I have written well over 200 blog postings about teaching during the last 6-7 years.   One particular entry from early in 2010 has really been on my mind recently—probably because a new school year is starting and I’m thinking deeply about teaching my 56 students.   In that original blog, I talked about teaching Fido to roll over.  Earlier today, I went back and reread this old post.   I loved the idea but I did not seem to develop my thoughts particularly well.  I am not sure I knew what I wanted to say.  Heck, I was only 62 at the time.  Maybe I have matured a bit since then (well, maybe).   I decided to try again based on my current ideas about teaching.  This is not a rewriting of that earlier blog entry.  It is a reconsideration of the idea based on how I feel about teaching today (as I get ready to begin my 46th year in the classroom).

Sometimes, as we discuss the challenges of teaching, I think we make the whole process too complicated.  Yes, it is quite difficult to teach but I am not sure we don’t get ourselves all twisted up in our own complications.  Vince Lombardi, the legendary football coach, is famous for making the most success out of the obvious:   “Some people try to find things in this game that don't exist but football is only two things - blocking and tackling.”

So, as I wrote this blog today, I wanted to get back to the same type of basic teaching steps.   At its foundation, what is teaching?  Interesting question to ponder.

A few years ago, I read The Story of Edgar Sawtelle by David Wroblewski.
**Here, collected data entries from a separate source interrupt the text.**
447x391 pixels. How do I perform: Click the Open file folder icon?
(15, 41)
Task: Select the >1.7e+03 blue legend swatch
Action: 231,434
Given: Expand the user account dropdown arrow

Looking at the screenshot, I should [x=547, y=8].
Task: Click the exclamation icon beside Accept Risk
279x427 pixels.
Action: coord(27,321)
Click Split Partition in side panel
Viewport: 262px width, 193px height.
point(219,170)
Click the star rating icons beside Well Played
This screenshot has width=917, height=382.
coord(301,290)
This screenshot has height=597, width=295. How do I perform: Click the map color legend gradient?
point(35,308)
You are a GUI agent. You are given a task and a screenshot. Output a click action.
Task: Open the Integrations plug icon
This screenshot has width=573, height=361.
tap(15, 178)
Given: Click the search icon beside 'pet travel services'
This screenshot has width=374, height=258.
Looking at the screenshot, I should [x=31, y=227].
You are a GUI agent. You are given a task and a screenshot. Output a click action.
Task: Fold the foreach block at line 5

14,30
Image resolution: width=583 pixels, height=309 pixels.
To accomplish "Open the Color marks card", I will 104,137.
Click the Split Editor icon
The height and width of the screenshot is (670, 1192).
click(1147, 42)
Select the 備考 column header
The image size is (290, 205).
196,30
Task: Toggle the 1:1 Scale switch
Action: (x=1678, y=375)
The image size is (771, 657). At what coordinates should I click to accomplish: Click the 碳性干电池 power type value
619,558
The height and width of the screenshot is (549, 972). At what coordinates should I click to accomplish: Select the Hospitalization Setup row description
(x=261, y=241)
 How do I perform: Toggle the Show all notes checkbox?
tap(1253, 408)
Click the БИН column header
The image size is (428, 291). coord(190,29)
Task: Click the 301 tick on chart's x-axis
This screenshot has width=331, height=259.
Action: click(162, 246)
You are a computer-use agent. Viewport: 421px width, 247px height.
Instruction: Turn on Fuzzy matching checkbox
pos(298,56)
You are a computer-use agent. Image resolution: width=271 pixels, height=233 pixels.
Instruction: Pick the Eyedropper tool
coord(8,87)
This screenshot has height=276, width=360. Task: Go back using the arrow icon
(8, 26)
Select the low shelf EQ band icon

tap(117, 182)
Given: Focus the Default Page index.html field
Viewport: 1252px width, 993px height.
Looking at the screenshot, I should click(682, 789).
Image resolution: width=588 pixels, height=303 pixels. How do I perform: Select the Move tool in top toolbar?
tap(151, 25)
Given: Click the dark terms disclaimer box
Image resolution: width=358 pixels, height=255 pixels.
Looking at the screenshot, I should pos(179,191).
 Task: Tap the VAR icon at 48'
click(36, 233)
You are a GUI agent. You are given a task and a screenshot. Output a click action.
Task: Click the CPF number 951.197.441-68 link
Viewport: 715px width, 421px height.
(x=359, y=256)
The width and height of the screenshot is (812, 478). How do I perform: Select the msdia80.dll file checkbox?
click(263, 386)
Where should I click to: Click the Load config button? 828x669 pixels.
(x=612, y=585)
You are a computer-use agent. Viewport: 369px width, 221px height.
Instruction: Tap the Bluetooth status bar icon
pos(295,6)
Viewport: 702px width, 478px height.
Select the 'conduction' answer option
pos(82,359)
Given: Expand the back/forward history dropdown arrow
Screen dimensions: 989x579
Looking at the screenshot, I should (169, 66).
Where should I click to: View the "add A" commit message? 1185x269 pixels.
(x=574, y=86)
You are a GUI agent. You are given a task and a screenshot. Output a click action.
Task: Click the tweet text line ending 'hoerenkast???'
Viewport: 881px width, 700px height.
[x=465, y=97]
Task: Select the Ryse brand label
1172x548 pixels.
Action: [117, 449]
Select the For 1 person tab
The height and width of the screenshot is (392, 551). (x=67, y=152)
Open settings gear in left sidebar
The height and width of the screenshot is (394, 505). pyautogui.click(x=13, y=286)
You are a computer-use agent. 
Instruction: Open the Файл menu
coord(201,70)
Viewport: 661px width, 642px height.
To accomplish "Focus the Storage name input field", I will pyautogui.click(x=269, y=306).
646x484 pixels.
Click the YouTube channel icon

The novel was well written and very popular at the time.  Believe it or not, The Story of Edgar Sawtelle is a retelling of Hamlet set on a small farm in northern Wisconsin where a family breeds and trains dogs.

And, they are truly great at that job.   People come from hundreds of miles to buy the dogs they have trained.  Wroblewski must have known a lot about such training because he spends many pages describing in detail how the members of this family teach their dogs to perform so well.  Frequently, as I read, I felt as if I were studying an education manual.  Absolutely everything he writes about training dogs was so clear and logical that I started applying it to the teaching of people.  And it all worked.   What truly impressed me was that most of the process was nothing but common sense.   There were no complicated theories of learning.  Everything was about teaching the dogs.  I learned so much about teaching people by just reading about how this family taught their dogs.  

Often as we talk about improving education, we dwell on the characteristics of a good teacher (energetic, caring, enthusiastic, knowledgeable, etc.).   However, as I read Edgar Sawtelle, no mention was made of the teacher.   It was all about the process of teaching.   That is a seemingly slight change of focus but an essential one.

I believe (especially in these days of wonderful technological innovations) that we sometimes hold great teaching out as some type of dark mystery.   Perhaps we should start our thinking of great education with teaching and not with the teacher.   There are a lot of things about teaching that are both essential and basic to successful learning.  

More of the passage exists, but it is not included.